Si compartes Netflix, alquiler y deudas, ¿por qué no un seguro?
Cada vez más parejas comparten gastos, pero pocas consideran soluciones de protección conjunta ante imprevistos. El 47.5% de peruanos son casados o convivientes, según el INEI. Sin embargo, pocas parejas consideran mecanismos de protección financiera conjunta ante imprevistos.

Business Empresarial.- Viajes, ropa, mudanzas, créditos hipotecarios, alquiler, préstamos vehiculares y hasta plataformas de streaming. Compartir gastos se ha vuelto parte natural de la vida de las parejas consolidadas. Sin embargo, cuando se trata de protección financiera, la mayoría de las alternativas siguen funcionando de manera individual. Y ahí aparece una pregunta que pocas parejas suelen hacerse:
¿Qué pasa si mañana uno de los dos ya no está presente y no puede aportar económicamente?
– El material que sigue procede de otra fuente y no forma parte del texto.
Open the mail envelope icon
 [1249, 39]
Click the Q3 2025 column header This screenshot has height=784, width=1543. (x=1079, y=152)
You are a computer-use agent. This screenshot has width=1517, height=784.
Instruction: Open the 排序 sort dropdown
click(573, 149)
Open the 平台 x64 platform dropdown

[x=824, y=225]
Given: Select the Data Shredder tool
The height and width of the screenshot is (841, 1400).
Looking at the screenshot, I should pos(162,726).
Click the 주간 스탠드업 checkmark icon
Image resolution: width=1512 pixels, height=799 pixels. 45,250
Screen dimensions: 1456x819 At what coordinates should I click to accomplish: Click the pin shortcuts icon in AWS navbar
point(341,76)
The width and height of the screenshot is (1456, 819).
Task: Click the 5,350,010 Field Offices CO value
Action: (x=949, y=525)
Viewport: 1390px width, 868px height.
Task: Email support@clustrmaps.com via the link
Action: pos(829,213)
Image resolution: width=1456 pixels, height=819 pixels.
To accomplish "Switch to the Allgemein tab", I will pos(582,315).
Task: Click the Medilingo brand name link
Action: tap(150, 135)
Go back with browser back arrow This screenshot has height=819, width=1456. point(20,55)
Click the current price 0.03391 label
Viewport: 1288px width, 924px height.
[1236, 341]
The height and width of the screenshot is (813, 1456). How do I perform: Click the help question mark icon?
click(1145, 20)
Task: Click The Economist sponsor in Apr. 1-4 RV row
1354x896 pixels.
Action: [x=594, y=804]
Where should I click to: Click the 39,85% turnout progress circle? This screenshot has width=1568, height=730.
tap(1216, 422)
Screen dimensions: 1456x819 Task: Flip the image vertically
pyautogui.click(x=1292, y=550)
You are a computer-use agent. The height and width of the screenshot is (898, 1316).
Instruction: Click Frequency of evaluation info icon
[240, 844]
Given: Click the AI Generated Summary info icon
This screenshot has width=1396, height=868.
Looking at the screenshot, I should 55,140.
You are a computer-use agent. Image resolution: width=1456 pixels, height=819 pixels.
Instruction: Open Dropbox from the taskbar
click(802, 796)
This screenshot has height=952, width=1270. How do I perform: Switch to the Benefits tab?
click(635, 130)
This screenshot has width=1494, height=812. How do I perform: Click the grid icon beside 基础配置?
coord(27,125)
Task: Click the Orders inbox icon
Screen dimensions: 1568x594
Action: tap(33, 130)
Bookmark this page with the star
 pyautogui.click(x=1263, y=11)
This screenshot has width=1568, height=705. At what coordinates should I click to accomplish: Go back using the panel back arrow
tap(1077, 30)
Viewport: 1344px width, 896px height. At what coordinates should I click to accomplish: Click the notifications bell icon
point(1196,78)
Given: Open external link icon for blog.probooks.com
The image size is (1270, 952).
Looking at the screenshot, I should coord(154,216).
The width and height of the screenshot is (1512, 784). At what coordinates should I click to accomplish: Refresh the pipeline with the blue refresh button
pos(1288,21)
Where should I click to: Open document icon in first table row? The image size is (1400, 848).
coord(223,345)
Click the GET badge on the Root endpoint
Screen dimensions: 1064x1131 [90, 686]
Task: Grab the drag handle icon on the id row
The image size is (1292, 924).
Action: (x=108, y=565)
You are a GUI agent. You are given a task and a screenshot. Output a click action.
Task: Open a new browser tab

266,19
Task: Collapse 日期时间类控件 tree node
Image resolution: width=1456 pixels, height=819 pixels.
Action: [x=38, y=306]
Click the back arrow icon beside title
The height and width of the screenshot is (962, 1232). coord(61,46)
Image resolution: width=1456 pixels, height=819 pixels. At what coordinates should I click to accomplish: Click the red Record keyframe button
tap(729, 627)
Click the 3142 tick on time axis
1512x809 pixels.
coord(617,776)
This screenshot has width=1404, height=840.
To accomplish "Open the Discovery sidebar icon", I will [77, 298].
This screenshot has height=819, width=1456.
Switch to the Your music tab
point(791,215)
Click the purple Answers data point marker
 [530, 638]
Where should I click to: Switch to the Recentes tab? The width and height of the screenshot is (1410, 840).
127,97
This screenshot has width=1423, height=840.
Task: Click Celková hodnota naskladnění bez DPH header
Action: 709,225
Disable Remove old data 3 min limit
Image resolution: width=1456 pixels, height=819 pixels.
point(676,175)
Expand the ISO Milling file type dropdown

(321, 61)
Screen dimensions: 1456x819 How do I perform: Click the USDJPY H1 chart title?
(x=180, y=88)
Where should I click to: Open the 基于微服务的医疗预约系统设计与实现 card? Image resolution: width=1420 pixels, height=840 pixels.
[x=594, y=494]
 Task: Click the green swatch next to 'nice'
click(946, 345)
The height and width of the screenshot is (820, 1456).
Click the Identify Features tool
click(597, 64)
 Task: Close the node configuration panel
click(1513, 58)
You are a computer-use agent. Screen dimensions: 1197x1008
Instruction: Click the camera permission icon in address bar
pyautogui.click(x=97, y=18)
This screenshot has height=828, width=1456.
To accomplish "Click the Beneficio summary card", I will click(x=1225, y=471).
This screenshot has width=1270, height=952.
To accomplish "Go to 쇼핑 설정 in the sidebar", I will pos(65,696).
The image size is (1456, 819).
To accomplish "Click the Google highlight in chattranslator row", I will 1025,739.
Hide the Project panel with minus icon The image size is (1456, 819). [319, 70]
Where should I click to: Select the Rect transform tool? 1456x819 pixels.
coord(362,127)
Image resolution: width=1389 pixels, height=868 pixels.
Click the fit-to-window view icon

En muchos casos, la otra persona no solo enfrenta el impacto emocional, sino también pagos, deudas y responsabilidades económicas compartidas. Frente a ello, Rodrigo Zavala, especialista y gerente de Vida y Pensiones de Pacífico Seguros, recomienda que las parejas comiencen a incorporar mecanismos de protección conjunta dentro de su planificación financiera.
Algunos puntos clave son:
- Compartir responsabilidades financieras de manera planificada: no solo en gastos del día a día, sino también en mecanismos de protección.
- Construir respaldo económico conjunto: especialmente cuando existen créditos o proyectos asumidos entre dos.
- Buscar soluciones adaptadas a la realidad financiera de las parejas actuales: evitando duplicar productos o asumir coberturas separadas innecesariamente.
Productos como Vida Inversión Dúo, lanzado por Pacífico Seguros, permite proteger a dos personas bajo un mismo esquema realizando un solo pago mensual. Y además de la cobertura de vida, incorpora un componente de ahorro e inversión.
La solución funciona bajo una lógica de protección mutua: ambas personas se respaldan financieramente ante situaciones como fallecimiento o invalidez, ayudando a reducir el impacto económico que podría enfrentar la pareja.
“Hoy vemos parejas que toman decisiones económicas importantes juntas, pero que siguen protegiéndose individualmente. El reto es adaptar las soluciones financieras a una dinámica donde los proyectos, gastos y responsabilidades ya se comparten”, señala Zavala.
Así, más allá de dividir cuentas o gastos cotidianos, las parejas empiezan también a replantear cómo proteger juntas la estabilidad financiera que vienen construyendo.